** begin Extract **

In this passage, Locke could not be using ‘the substance’ in ‘the substance in any created being’ to refer to the created beings themselves (i.e., particular substances), since the substance in question is said to be ‘in’ them. Instead, Locke is referring to the substrata of the created beings. Although it is common for Locke to use ‘substance’ to refer to particular substances and their substances, he also uses distinct terms for each when he calls the substance of a substance its ‘substratum’.34 Locke makes this especially clear in the Essay on the epistemological side of the equation, where he identifies a component of the complex idea of substance as an idea of (its) substance:

[…] The Ideas of Substances are such combinations of simple Ideas, as are taken to represent distinct particular things subsisting by themselves; in which the supposed, or confused Idea of Substance, such as it is, is always the first and chief. Thus if to Substance be joined the simple Idea of a certain dull whitish colour, with certain degrees of Weight, Hardness, Ductility, and Fusibility, we have the Idea of Lead […]. (II.xii.6)

** end Extract **
** begin Source data **

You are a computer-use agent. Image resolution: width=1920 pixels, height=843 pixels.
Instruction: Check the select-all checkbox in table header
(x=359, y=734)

** end Source data **

* [Required work]:
[A] In the Locke extract, which simple ideas, when joined to substance, give the idea of lead?
[B] Condense the paragraph of the Locke extract that opens "In this passage, Locke could not be using" into a shorter version that keeps its main facts.

* [Task responses]:
[A] A certain dull whitish color, with certain degrees of weight, hardness, ductility, and fusibility.

[B] Locke cannot mean the created beings themselves by "the substance in any created being," because that substance is said to be "in" them. He means their substrata. He often uses "substance" both for particular substances and for their substances, but he also has a distinct term when he calls the substance of a substance its "substratum." The Essay makes this especially clear on the epistemological side, where he identifies a component of the complex idea of substance as an idea of its substance.